Twenty-first century America praises the ambitious. The American dream urges us to set lofty goals and then rely on the Protestant work ethic to achieve them-regardless of potential obstacles. Parents encourage their children to consider any and every career choice. Companies and schools stress goal-setting and celebrate productivity. Even a contemporary catchphrase like "The sky's the limit" or the Army slogan "Be all you can be"-the stuff of graduation cards and commencement addresses-promote ambition. Yet ambition has not always been valued. Seventeenth-century Jacobean drama often casts it in a negative light. Unbridled ambition yields deadly outcomes, the literature suggests. Macbeth, The Maid's Tragedy, and The Duchess of Malfi each illustrate the severe consequences of boundless ambition. John Milton takes the idea a step further in Paradise Lost, depicting the most ambitious of characters as well as the proper way to handle ambition, according to God's will.

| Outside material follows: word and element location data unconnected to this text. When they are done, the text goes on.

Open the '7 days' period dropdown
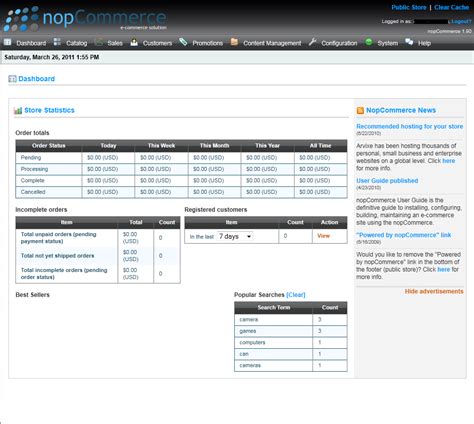The height and width of the screenshot is (424, 474). (x=235, y=236)
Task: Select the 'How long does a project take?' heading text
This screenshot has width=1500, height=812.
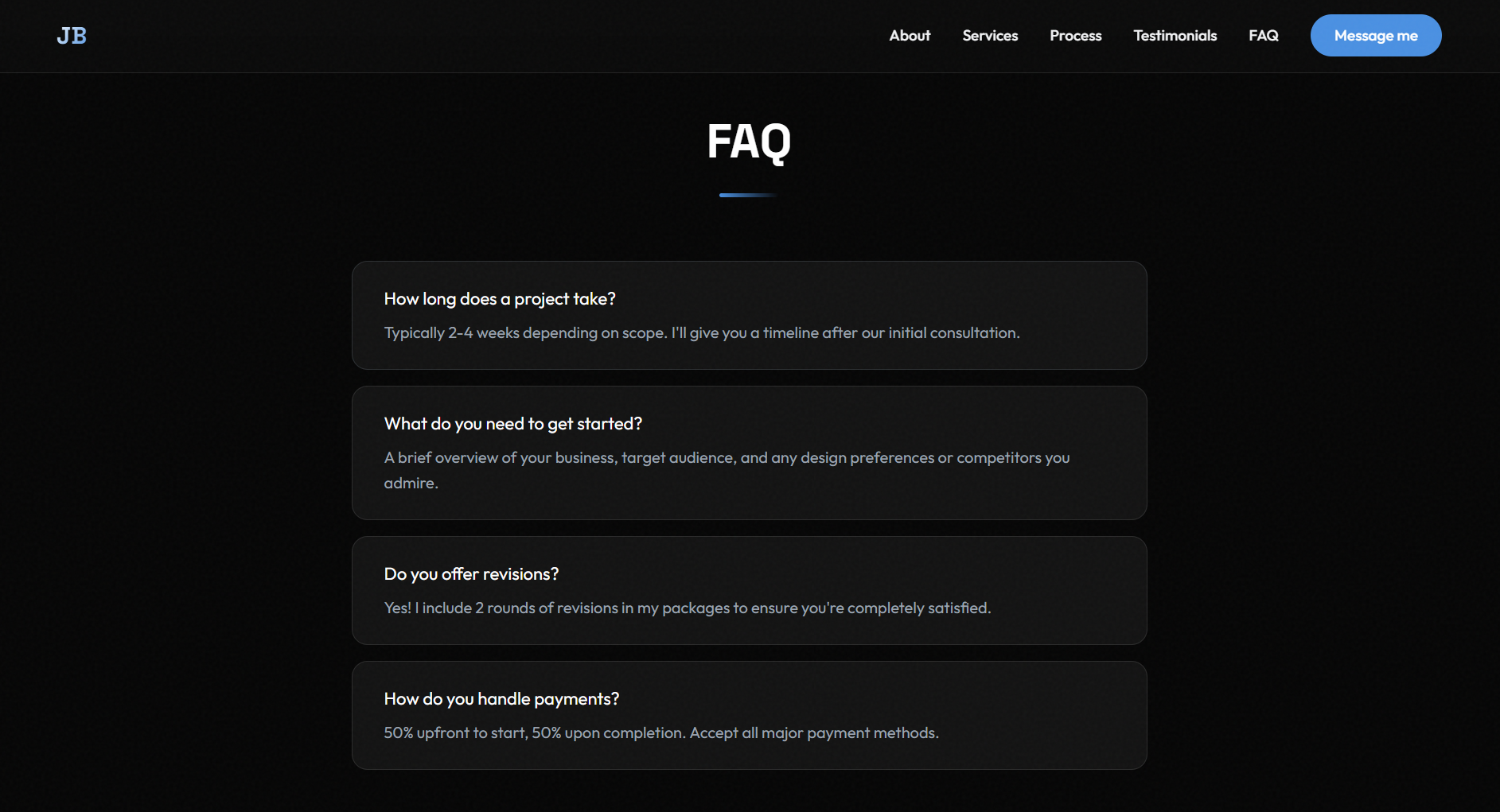Action: 500,299
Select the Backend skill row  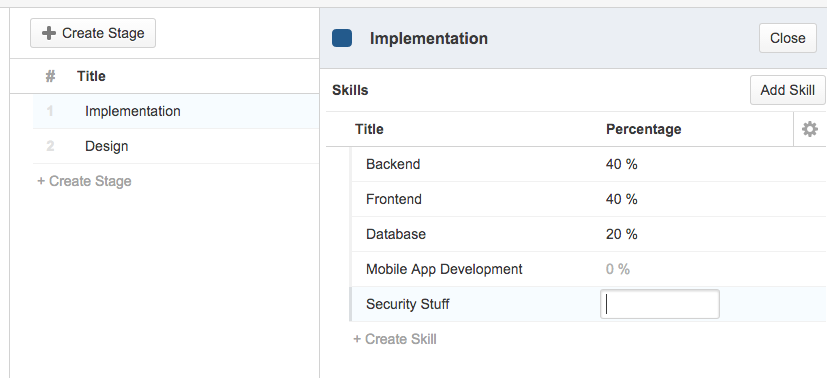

In Macbeth, ambition first arises in Lady Macbeth, distorting her values. Immediately, she recognizes her husband's chance to rise in power. She craves it so intensely that she willingly invites "spirits that tend on mortal thoughts" to fill her "from the crown to the toe top-full/ Of direst cruelty" (I.v.40-41)! Lady Macbeth instinctively associates ambition with cruelty. She considers cruelty necessary in her rise to power. She also fears that her husband is "too full o' the milk of human kindness" to execute her plan (I.v.17). Ambition and kindness are mutually exclusive, she insinuates. Therefore, she views the virtue as a wea...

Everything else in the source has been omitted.